North, East Lubbock Neighbors Asking for City to Follow Through on 12-Year-Old Development Plan


Dozens of North and East Lubbock community members gathered in the New Zion Baptist Church Sunday evening to talk about a city plan published twelve years ago. 

It’s the North and East Lubbock Master Development plan, created through the work of city leaders, business leaders, and community members in 2004.  The plan provides analysis on the needs of the area in terms of structural and economic development.

“There was a plan enacted in 2004 to bring revitalization here, on the east side of Lubbock and in the northeast Lubbock area, this plan has not been initiated, has not come to pass,” explained Daniel Kinsey, pastor at the New Zion Baptist Church. “The same things that we were waiting on back then, the citizens are still waiting on today. When is there going to be a change? And would you join with us or assist us in seeing that change come about?”

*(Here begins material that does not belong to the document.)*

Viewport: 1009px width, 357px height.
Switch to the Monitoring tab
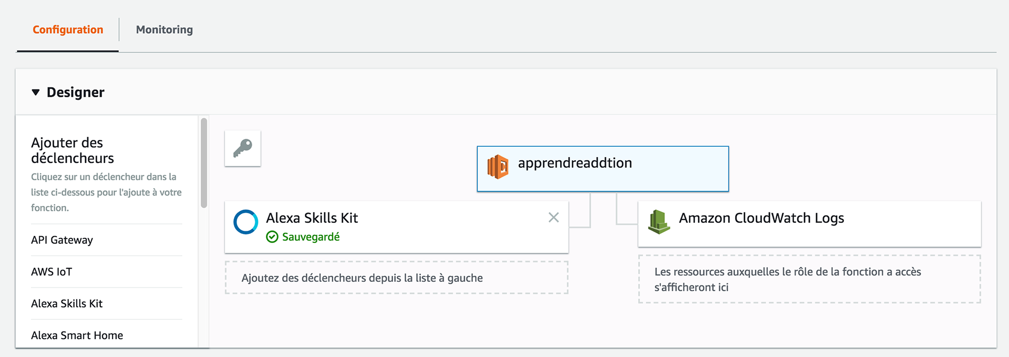click(x=164, y=30)
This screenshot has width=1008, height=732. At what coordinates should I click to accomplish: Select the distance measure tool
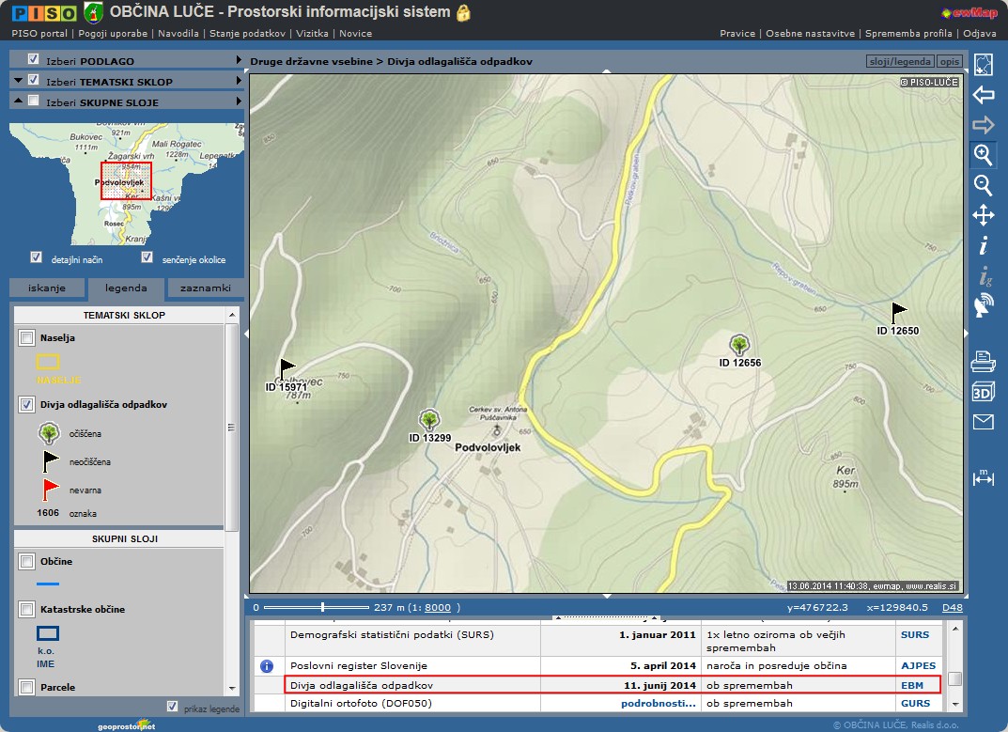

Kinsey invited community members to his church on Sunday where they went over each of the sections within the plan to educate community members about what the city had proposed 12 years prior. He said that some people at Sunday’s meeting had no idea that the plan even existed. 

“The allocation of tax credit was awarded to the Lubbock Housing Authority,” explained Gordon Harris, City Council candidate, referencing the plan. He explained that communities in north and east Lubbock haven’t seen the results of the intended improvements to affordable housing.

As a taxpayer,  property owner, pastor, and grandparent, Pastor  Kinsey said that the decline he’s seen in this area has him very concerned.

“We’re doing everything according to protocol and we’ve gone to different administrations from the bottom to the top, and we haven’t gotten any answers and we’re looking for answers,” Kinsey explained.

Residents at the meeting explained that many of their neighbors have moved away, several local schools have closed, and restaurants are hard to come by.

“There’s been no development here in 50 years,” Kinsey said. “We want the people to get behind us, knowing that we don’t mean any harm to anyone, we’re not even blaming the administrators who are in place now because this has been a long time coming, nothing has happened. And we would like for something to happen.”

They’ve already presented these complaints to the city council, but after going over their priorities again in this meeting, they plan on doing so again on March 10.

The residents expressed desire for development in many areas: they want a community college in east Lubbock, more funding and teachers for public schools there, more restaurants, more grocery stores, banks, places in the area for people to take their cars to for repairs. 

“All we’re saying is, I would like to be able to — when I got out of church today I had to go all the way to the other side of town to get something other than a burger for me and my grandson,” Kinsey said. He said more business development in the area would make the community healthier and bring in jobs. 

Kinsey added that he’s hoping when his four-year-old grandson is an adult, that he is able to see an East Lubbock with greater community development.

Until then, he plans on holding leaders in Lubbock accountable for making these changes in Lubbock.

“If those who have the authority to bring about a change and are not doing that, and the people that are associated and affiliated with it know that they can [make a change] and are not doing it, every one of them are guilty for an injustice,” Kinsey said.